About this exercise ▸
Starting at the first line, copy the data below through to the end, exactly.

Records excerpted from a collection

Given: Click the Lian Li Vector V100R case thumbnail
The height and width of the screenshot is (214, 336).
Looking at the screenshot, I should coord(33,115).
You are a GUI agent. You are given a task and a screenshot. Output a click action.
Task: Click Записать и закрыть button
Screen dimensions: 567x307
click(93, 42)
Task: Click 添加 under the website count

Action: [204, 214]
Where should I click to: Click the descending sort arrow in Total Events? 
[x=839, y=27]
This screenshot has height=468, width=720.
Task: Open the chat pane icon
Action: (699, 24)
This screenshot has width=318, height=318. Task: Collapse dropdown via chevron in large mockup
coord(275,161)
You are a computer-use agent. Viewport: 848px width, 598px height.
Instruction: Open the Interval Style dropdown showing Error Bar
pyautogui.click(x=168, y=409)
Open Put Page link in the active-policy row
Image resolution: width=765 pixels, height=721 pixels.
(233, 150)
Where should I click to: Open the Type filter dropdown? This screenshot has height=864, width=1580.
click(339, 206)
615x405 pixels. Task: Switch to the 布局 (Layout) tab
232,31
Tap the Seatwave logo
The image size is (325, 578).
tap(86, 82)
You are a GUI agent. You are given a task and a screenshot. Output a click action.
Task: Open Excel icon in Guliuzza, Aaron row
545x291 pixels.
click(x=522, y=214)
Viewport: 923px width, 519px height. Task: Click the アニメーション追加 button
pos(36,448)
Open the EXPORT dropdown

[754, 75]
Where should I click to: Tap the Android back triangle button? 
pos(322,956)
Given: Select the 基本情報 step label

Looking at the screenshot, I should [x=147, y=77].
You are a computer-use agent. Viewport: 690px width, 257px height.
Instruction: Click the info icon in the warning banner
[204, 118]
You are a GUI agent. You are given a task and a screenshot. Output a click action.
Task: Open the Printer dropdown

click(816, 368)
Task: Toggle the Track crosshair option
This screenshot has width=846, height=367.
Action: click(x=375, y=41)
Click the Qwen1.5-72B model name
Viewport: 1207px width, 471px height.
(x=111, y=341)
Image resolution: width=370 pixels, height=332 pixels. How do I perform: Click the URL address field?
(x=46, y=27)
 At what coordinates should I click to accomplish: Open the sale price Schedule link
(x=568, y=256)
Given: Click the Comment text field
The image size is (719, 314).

Output for this task ▸
Given: Click the Lian Li Vector V100R case thumbnail
The height and width of the screenshot is (214, 336).
Looking at the screenshot, I should coord(33,115).
You are a GUI agent. You are given a task and a screenshot. Output a click action.
Task: Click Записать и закрыть button
Screen dimensions: 567x307
click(93, 42)
Task: Click 添加 under the website count

Action: [204, 214]
Where should I click to: Click the descending sort arrow in Total Events? 
[x=839, y=27]
This screenshot has height=468, width=720.
Task: Open the chat pane icon
Action: (699, 24)
This screenshot has width=318, height=318. Task: Collapse dropdown via chevron in large mockup
coord(275,161)
You are a computer-use agent. Viewport: 848px width, 598px height.
Instruction: Open the Interval Style dropdown showing Error Bar
pyautogui.click(x=168, y=409)
Open Put Page link in the active-policy row
Image resolution: width=765 pixels, height=721 pixels.
(233, 150)
Where should I click to: Open the Type filter dropdown? This screenshot has height=864, width=1580.
click(339, 206)
615x405 pixels. Task: Switch to the 布局 (Layout) tab
232,31
Tap the Seatwave logo
The image size is (325, 578).
tap(86, 82)
You are a GUI agent. You are given a task and a screenshot. Output a click action.
Task: Open Excel icon in Guliuzza, Aaron row
545x291 pixels.
click(x=522, y=214)
Viewport: 923px width, 519px height. Task: Click the アニメーション追加 button
pos(36,448)
Open the EXPORT dropdown

[754, 75]
Where should I click to: Tap the Android back triangle button? 
pos(322,956)
Given: Select the 基本情報 step label

Looking at the screenshot, I should [x=147, y=77].
You are a computer-use agent. Viewport: 690px width, 257px height.
Instruction: Click the info icon in the warning banner
[204, 118]
You are a GUI agent. You are given a task and a screenshot. Output a click action.
Task: Open the Printer dropdown

click(816, 368)
Task: Toggle the Track crosshair option
This screenshot has width=846, height=367.
Action: click(x=375, y=41)
Click the Qwen1.5-72B model name
Viewport: 1207px width, 471px height.
(x=111, y=341)
Image resolution: width=370 pixels, height=332 pixels. How do I perform: Click the URL address field?
(x=46, y=27)
 At what coordinates should I click to accomplish: Open the sale price Schedule link
(x=568, y=256)
Given: Click the Comment text field
The image size is (719, 314).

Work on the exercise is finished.